FAQ

On Wed, Mar 31, 2010 at 7:43 AM, Ask Bjørn Hansen wrote:
The main point here is that we can't use 20 inodes per distribution.
so don't. How much reengineering would be needed to keep CPAN in a
database instead of a file system?

Search Discussions

  • David Precious at Apr 1, 2010 at 9:50 am

    On Thursday 01 April 2010 05:39:27 David Nicol wrote:
    On Wed, Mar 31, 2010 at 7:43 AM, Ask Bjørn Hansen wrote:
    The main point here is that we can't use 20 inodes per distribution.
    so don't. How much reengineering would be needed to keep CPAN in a
    database instead of a file system?
    It'd mean each and every mirror operator changing how they sync their mirrors,
    and how access is provided...

    Currently, it's dead simple to sync a copy of CPAN via rsync, offer it up via
    whatever combination of HTTP, FTP and rsync you prefer, and job done - you're
    doing a valuable public service by offering a CPAN mirror.

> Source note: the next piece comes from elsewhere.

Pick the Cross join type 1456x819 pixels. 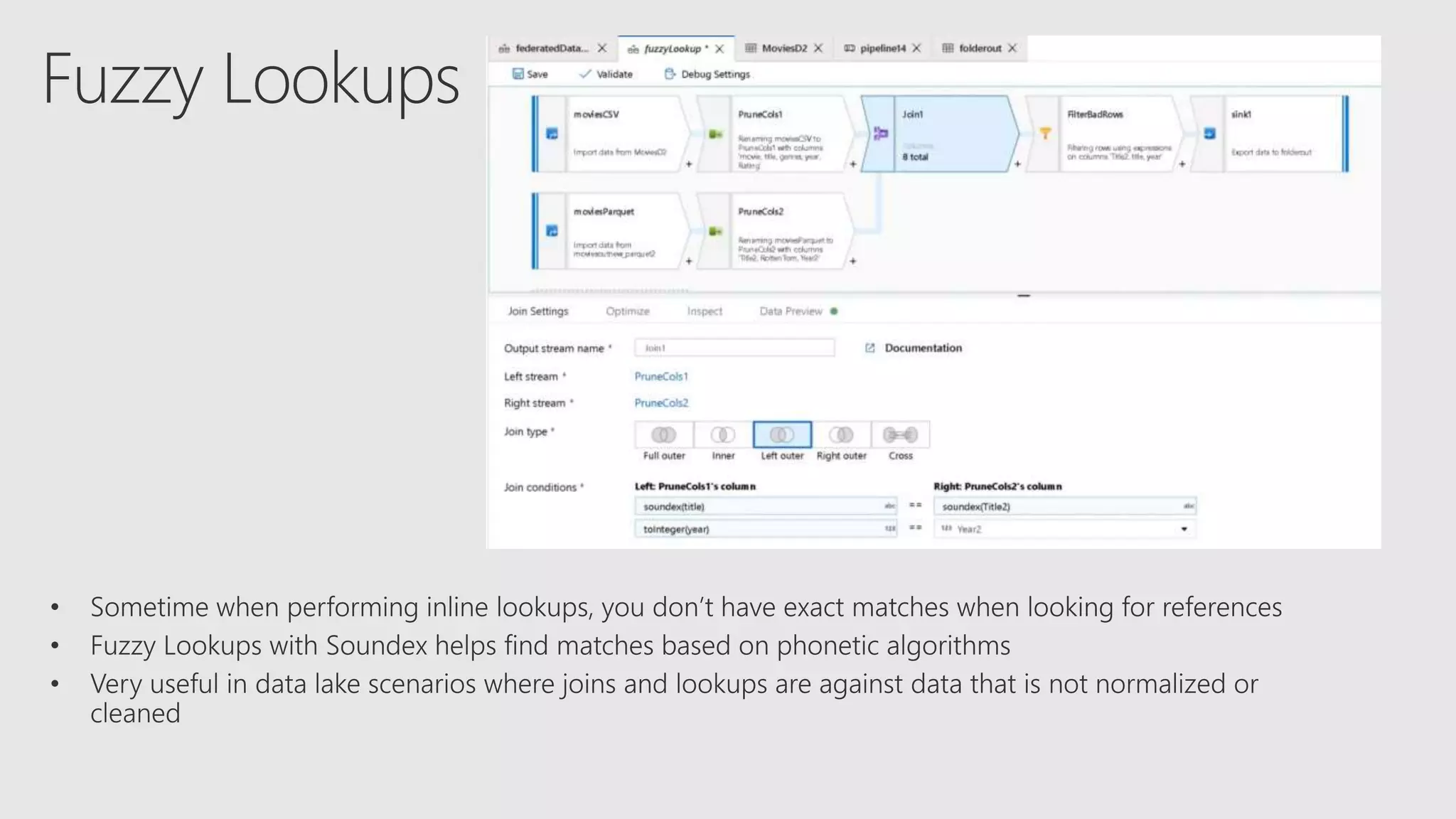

    Make that process a lot harder (setting up database replication, custom
    scripts, etc etc) and a lot of people just won't do it.

    There's a lot to be said for keeping things simple.

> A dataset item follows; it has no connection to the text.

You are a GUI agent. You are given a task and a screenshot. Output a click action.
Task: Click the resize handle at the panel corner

    (FWIW, I run mirrors.uk2.net, and appreciated the fact it was simple and easy
    to get a mirror up and running without investing much time at all.
    Personally, I have no real problem with the current size of CPAN or the
    overhead of updating via rsync, but that's just my opinion.)

    Cheers

    Dave P
  • Eakin, Lee at Apr 1, 2010 at 4:16 pm
    Much of this discussion is beyond my depth but in terms of keeping it
    simple, and trying to limit the stat calls on the upstream servers,
    what about DNS as a replication model? You could break up the tree at
    logical divisions similar to zones and assign them serial numbers
    (say a .serial file) and then still use rsync, but broken up into modules to
    avoid recursion into sub-trees where the serial number is up to date?
    The rsyncd.conf could be published also so replicas use the same
    include/exclude logic.
    -lee
  • Arthur Corliss at Apr 1, 2010 at 5:49 pm
  • Ask Bjørn Hansen at Apr 1, 2010 at 10:58 pm

    On Apr 1, 2010, at 19:49, Arthur Corliss wrote:

    I've made a viable suggestion, and offered some time to work on it. But
    you've made it abundantly clear that it's not welcome.
    Talk = ZzZz.
    Code = Interesting.
    Deployment = Useful.


    - ask
  • Arthur Corliss at Apr 1, 2010 at 11:55 pm
  • Ask Bjørn Hansen at Apr 1, 2010 at 11:13 pm
    On Apr 1, 2010, at 19:49, Arthur Corliss wrote:

    I can't believe I'm doing this, but ...
    The main point here is that we can't use 20 inodes per distribution. It's Just Nuts. Sure, it's only something like 400k files/inodes now - but at the rate it's going it'll be a lot more soon enough.
    Thats a problem, but not likely the biggest drag on server I/O you're
    suffering. Might that be <ahem> rsync?
    That reply doesn't even make sense.
    HOWEVER: Right now more of those are wasted on other things (.readme files, symlinks, ...) -- some of which have solutions in progress already.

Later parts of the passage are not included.